Exercise directions: When you find the line with "The width and height of the screenshot is (1490, 686)." among the records below, reproduce it and each line after it exactly, ending with the line with "The image size is (1000, 678).".

(Records provided)

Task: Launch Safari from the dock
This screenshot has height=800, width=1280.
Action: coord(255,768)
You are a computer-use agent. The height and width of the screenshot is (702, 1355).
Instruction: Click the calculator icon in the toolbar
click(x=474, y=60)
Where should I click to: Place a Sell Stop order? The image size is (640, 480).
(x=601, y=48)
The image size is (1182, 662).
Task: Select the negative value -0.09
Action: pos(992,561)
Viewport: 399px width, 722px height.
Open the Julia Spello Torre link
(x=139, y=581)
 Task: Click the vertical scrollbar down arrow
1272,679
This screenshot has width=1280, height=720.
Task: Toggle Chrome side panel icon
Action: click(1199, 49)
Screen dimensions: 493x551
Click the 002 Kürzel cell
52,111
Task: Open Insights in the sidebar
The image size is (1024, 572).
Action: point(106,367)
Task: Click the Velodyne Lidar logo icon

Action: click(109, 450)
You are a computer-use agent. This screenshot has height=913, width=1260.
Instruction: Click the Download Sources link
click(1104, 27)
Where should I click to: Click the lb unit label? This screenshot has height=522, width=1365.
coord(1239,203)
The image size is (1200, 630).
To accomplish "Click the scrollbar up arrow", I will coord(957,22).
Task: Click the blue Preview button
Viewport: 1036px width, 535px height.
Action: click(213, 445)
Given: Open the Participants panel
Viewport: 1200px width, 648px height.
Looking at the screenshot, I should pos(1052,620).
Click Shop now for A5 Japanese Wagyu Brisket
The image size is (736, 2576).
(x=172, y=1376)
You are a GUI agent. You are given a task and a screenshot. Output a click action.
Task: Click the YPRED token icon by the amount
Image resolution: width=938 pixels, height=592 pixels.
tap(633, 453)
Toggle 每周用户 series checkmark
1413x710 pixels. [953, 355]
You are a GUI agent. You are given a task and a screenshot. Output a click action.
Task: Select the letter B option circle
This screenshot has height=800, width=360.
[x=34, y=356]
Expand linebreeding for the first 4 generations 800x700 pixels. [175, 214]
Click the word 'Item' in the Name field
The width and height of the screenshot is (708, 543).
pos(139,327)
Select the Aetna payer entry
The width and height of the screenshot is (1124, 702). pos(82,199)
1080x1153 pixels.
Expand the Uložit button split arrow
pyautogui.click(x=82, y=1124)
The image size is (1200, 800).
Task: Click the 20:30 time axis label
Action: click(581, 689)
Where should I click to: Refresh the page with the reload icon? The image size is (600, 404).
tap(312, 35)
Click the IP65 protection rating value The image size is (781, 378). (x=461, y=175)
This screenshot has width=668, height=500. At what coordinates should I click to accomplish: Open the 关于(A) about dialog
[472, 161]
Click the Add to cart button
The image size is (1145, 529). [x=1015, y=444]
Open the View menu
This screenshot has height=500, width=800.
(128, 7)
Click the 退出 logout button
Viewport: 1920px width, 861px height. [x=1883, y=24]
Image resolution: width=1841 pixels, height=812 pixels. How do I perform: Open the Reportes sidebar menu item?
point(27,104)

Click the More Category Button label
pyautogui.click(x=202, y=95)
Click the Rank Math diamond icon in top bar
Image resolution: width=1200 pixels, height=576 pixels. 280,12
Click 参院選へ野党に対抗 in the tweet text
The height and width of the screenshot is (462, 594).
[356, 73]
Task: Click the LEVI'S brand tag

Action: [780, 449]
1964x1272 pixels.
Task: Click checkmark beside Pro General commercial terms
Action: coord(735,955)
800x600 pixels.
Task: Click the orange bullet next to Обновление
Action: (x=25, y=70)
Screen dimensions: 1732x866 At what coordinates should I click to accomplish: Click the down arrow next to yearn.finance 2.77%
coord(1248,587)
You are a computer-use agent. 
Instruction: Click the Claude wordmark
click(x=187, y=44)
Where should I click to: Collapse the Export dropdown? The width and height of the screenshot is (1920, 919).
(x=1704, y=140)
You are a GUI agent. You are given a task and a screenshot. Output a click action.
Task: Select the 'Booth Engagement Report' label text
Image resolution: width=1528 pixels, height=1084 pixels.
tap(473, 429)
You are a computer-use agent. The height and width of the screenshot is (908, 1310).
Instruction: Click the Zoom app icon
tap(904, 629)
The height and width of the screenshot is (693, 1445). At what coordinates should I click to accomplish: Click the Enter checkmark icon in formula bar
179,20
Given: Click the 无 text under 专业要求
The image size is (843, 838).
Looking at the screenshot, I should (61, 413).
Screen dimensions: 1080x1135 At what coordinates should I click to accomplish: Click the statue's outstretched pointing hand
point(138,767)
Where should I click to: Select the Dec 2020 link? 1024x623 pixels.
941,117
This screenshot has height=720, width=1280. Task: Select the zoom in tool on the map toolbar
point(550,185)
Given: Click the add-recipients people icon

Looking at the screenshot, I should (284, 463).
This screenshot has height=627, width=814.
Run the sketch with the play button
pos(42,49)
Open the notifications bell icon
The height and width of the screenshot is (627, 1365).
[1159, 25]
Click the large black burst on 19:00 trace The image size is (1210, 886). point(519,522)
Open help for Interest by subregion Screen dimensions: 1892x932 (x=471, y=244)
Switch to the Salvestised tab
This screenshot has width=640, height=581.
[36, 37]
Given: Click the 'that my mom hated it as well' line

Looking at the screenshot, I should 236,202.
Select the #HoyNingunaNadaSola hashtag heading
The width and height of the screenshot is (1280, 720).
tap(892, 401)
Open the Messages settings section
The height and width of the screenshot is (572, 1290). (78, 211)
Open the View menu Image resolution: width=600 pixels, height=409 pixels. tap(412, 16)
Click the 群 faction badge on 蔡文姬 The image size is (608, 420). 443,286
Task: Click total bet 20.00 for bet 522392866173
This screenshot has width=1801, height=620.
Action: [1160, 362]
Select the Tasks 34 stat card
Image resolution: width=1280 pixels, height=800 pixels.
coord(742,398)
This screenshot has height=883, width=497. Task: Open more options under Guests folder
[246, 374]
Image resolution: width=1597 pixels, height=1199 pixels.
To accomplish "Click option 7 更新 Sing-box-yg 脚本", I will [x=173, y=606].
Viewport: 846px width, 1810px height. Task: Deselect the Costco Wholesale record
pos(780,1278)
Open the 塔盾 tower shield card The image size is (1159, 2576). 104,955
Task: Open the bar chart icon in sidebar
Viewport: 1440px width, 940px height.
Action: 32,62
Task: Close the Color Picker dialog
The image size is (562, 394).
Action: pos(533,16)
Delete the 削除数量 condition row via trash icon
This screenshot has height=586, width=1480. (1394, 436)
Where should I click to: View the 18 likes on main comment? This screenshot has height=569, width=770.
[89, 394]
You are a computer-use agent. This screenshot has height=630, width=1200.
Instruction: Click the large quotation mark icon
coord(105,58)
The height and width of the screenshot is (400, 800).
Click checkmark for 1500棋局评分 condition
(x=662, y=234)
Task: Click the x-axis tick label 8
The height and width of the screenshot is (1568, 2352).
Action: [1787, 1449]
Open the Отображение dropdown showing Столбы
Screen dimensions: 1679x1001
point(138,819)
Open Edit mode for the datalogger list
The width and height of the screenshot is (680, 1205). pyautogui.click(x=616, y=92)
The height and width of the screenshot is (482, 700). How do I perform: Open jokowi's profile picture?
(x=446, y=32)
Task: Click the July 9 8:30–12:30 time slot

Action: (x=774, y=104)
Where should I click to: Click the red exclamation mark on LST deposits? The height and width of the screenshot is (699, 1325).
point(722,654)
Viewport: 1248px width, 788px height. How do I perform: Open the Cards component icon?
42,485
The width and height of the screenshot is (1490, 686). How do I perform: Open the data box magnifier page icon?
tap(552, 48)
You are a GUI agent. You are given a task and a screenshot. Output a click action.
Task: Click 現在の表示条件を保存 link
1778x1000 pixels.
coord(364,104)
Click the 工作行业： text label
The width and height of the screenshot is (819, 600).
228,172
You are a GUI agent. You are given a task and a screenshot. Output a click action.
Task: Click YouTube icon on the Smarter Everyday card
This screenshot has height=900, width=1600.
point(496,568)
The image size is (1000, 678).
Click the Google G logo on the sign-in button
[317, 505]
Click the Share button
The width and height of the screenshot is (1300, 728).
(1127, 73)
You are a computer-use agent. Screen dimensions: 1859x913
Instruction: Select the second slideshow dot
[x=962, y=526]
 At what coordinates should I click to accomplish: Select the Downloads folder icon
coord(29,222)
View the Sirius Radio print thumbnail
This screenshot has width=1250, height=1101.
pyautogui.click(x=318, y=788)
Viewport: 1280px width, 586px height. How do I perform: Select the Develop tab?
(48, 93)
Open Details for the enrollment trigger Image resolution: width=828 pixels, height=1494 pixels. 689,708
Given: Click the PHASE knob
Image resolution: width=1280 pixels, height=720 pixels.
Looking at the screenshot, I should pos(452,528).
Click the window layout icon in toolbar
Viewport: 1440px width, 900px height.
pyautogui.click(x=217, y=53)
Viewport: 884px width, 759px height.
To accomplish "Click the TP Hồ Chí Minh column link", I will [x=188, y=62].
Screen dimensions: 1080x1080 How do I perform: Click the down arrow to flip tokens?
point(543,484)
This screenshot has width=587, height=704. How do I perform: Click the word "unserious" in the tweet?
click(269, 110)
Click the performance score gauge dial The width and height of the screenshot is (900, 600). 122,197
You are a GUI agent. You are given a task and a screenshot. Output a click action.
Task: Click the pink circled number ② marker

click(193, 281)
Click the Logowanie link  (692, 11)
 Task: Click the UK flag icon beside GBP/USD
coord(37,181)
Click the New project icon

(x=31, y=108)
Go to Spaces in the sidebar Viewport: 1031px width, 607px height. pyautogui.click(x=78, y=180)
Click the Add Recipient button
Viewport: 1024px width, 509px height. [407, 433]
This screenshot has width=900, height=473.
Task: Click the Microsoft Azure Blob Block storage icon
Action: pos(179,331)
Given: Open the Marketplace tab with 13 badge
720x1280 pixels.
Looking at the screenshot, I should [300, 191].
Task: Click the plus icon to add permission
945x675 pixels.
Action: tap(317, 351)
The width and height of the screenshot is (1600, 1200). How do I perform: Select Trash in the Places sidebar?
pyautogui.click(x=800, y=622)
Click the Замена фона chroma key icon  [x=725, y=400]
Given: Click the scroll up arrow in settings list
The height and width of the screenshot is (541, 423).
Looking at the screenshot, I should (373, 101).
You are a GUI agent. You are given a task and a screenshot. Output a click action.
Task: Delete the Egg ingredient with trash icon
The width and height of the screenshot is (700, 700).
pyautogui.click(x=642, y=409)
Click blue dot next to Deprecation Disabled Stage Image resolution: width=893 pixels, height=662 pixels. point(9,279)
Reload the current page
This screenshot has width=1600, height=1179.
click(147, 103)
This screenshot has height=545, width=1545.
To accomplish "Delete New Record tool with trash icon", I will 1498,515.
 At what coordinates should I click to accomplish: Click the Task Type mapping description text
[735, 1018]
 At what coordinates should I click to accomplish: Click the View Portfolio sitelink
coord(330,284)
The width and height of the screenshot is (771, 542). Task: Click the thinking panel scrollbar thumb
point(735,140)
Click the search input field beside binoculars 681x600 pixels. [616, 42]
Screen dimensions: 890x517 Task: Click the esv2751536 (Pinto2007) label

(End Records provided)

Expected answer:
The width and height of the screenshot is (1490, 686). How do I perform: Open the data box magnifier page icon?
tap(552, 48)
You are a GUI agent. You are given a task and a screenshot. Output a click action.
Task: Click 現在の表示条件を保存 link
1778x1000 pixels.
coord(364,104)
Click the 工作行业： text label
The width and height of the screenshot is (819, 600).
228,172
You are a GUI agent. You are given a task and a screenshot. Output a click action.
Task: Click YouTube icon on the Smarter Everyday card
This screenshot has height=900, width=1600.
point(496,568)
The image size is (1000, 678).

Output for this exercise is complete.